Conservation Programs

The Agriculture Improvement Act of 2018 reforms the Conservation Reserve Program (CRP) to allow for an increased acreage cap of 27 million acres by FY2023 compared to the FY2019 acreage cap of 24 million acres. This 12.5% acreage increase will be implemented in conjunction with reductions in rental rates, cost-share and incentive payments to participants. General CRP enrollment will be capped at 85% and continuous CRP will be capped at 90% of the average cash rental rates in the county for soil types that are similar.

The enacted farm bill addresses agricultural conservation on several fronts. For one, it reauthorizes the two largest working lands programs—the Environmental Quality Incentives Program (EQIP) and the Conservation Stewardship Program (CSP)— while reducing the overall funding allocated for these two programs. CBO projects that the enacted bill would increase funding for conservation by $555 million in the short term (FY2019-FY2023) and reduce funding by $6 million in the long term (FY2019-FY2028).

The Agricultural Conservation Easement Program (ACEP) is reauthorized and amended in the 2018 farm bill. ACEP provides financial and technical assistance through two types of easements: (1) agricultural land easements that limit nonagricultural uses on productive farm or grasslands and (2) wetland reserve easements that protect and restore wetlands. Most of the changes to ACEP focus on the agricultural land easements in which USDA enters into partnership agreements with eligible entities to purchase agricultural land easements from willing landowners.
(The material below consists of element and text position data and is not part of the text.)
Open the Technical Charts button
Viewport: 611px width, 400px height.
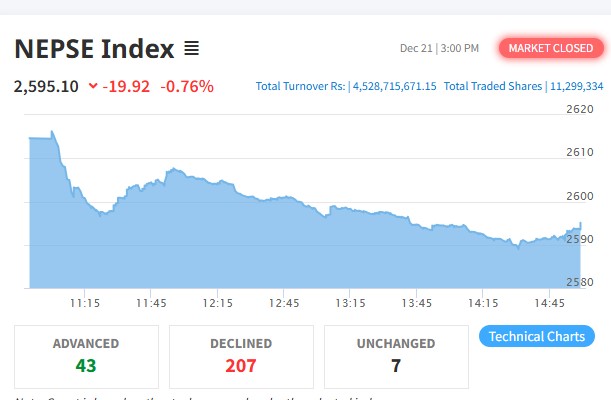pos(537,336)
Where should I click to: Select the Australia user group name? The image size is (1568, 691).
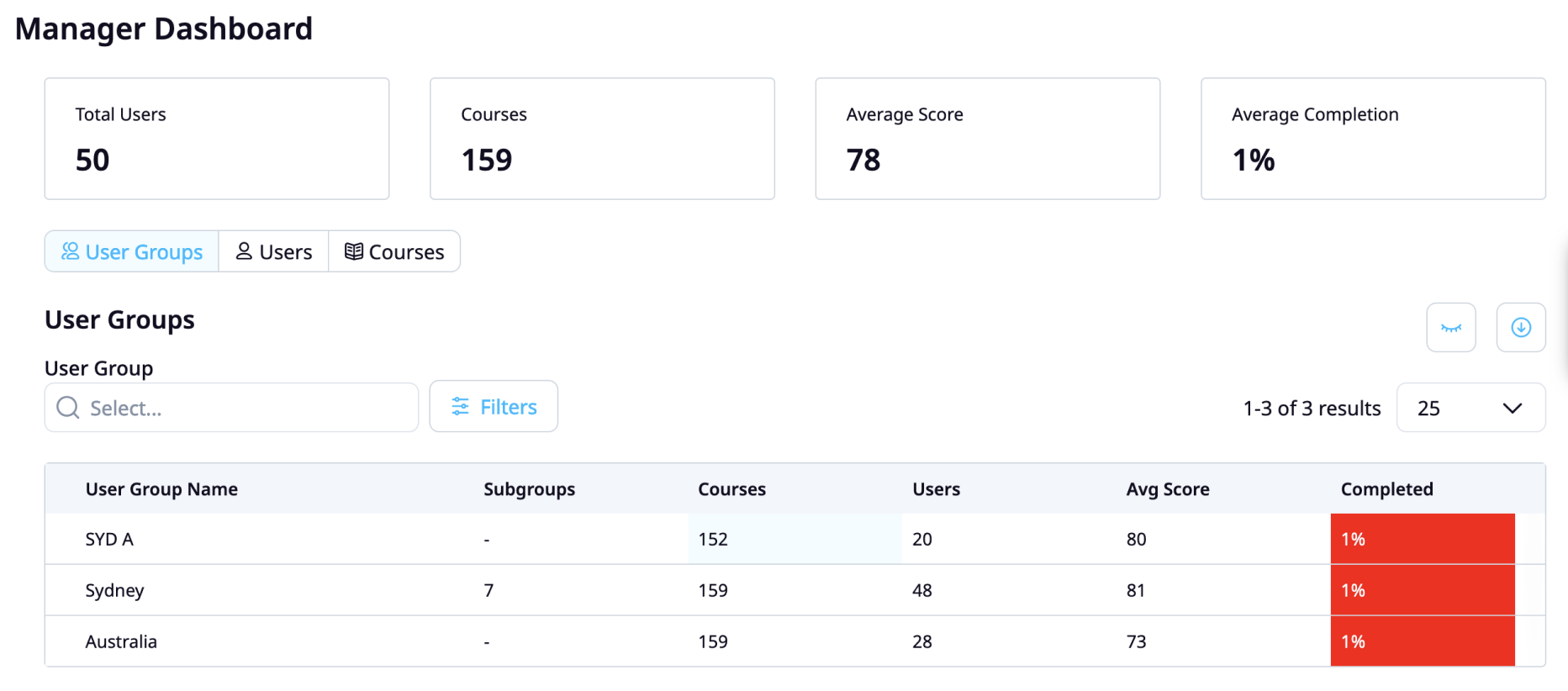121,641
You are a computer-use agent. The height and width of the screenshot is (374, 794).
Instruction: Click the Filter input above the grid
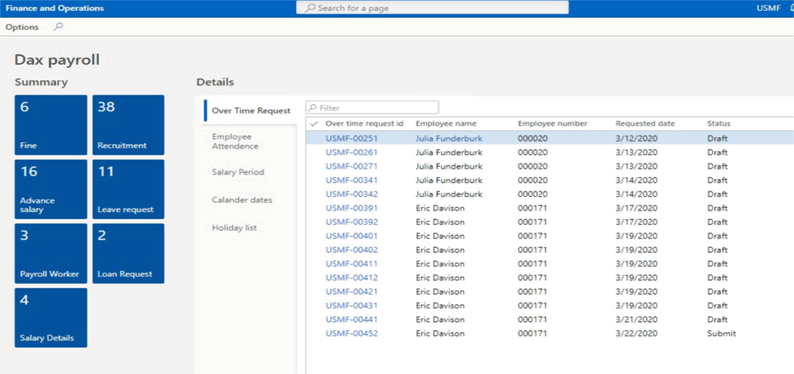click(x=372, y=107)
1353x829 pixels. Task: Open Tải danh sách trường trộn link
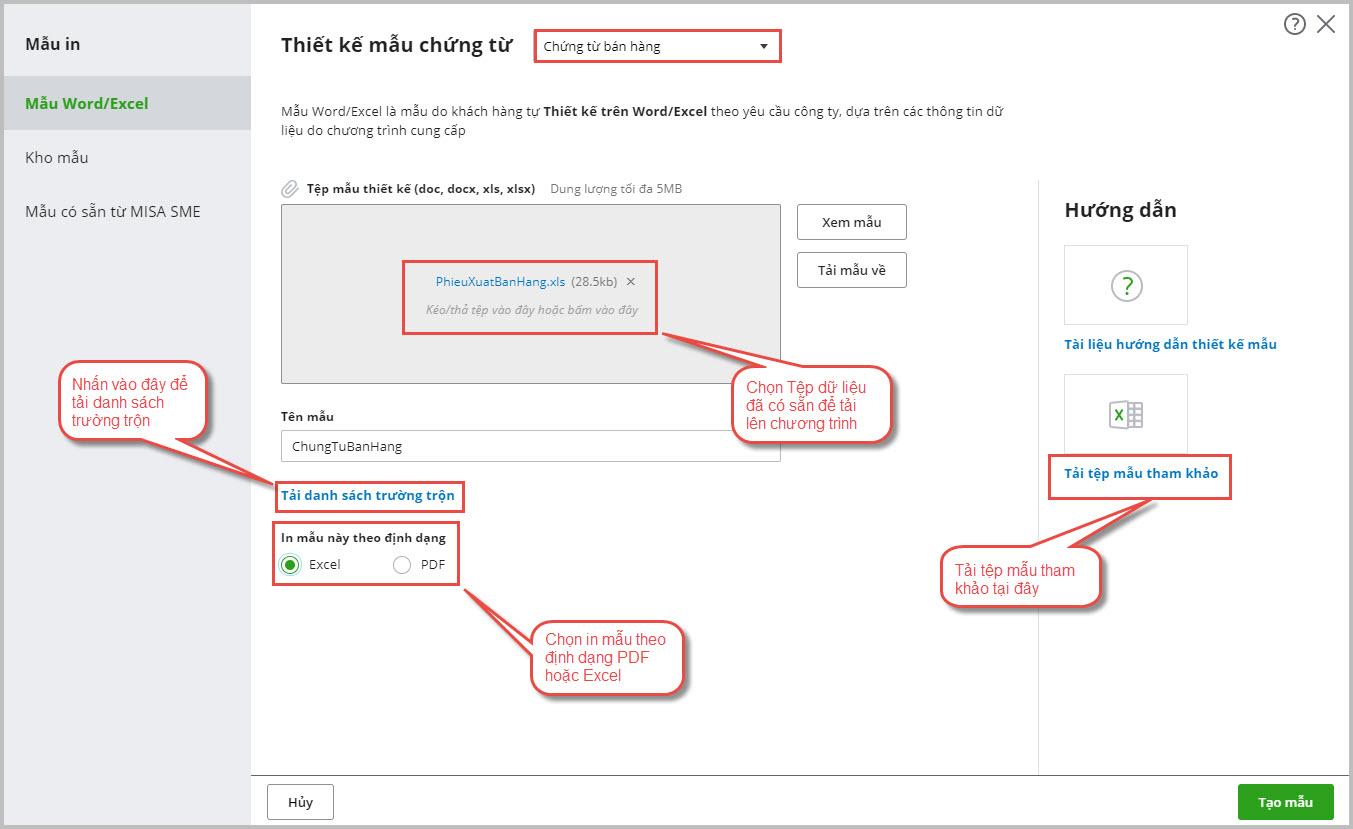click(367, 495)
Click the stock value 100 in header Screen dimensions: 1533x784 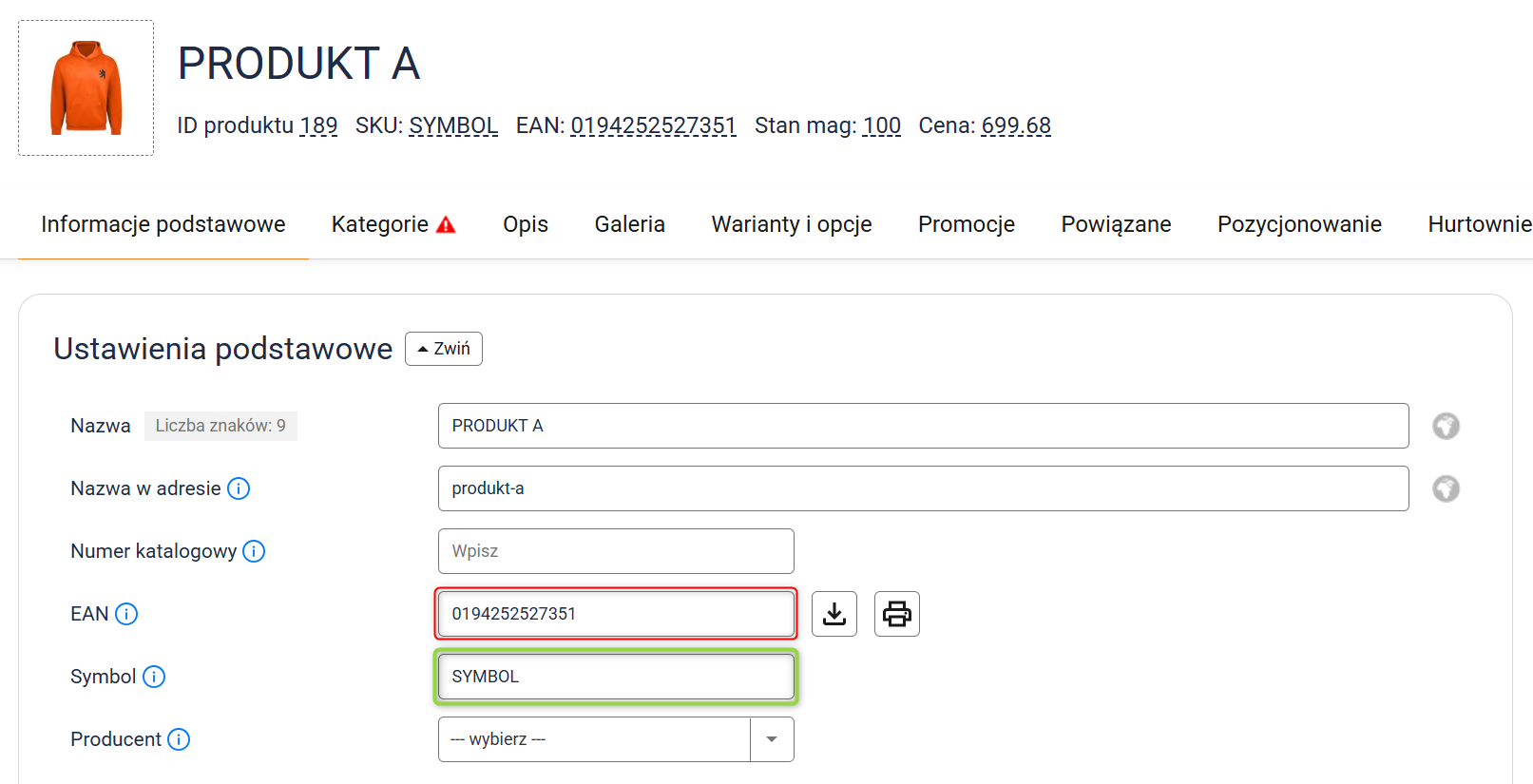click(881, 125)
The law also expands grazing and commercial uses on CRP acres and provides options for new and limited resource producers for transitioning CRP land.

Crop Insurance

The federal crop insurance program offers subsidized crop insurance policies to farmers. The Federal Crop Insurance Corporation (FCIC), a government corporation within USDA, pays part of the premium (about 63% on average in crop year 2017) while policy holders—farmers and ranchers—pay the balance. No adjusted income (AGI) test is applied to the crop insurance program.

Within the 2018 farm bill's Crop Insurance title, the section with the highest projected increase in outlays ($90 million increase over FY2019-FY2028, Section 11109) expands coverage for forage and grazing by authorizing catastrophic level coverage for insurance plans covering grazing crops and grasses It also allows producers to purchase separate crop insurance policies for crops that can be both grazed and mechanically harvested on the same acres during the same growing season and to receive independent indemnities for each intended use. The section in the 2018 farm bill with the highest projected reduction in outlays ($125 million over FY2019-FY2028, Section 11110) raises the administrative fee for catastrophic level coverage from $300 to $655 per crop per county.

The 2018 Farm Bill adds hemp to the definition of eligible crops for federal crop insurance subsidies.

The 2018 Farm Bill includes improvements to the Whole Farm Revenue Protection (WFRP) policy that will provide more meaningful risk protection, especially for small and beginning farmers.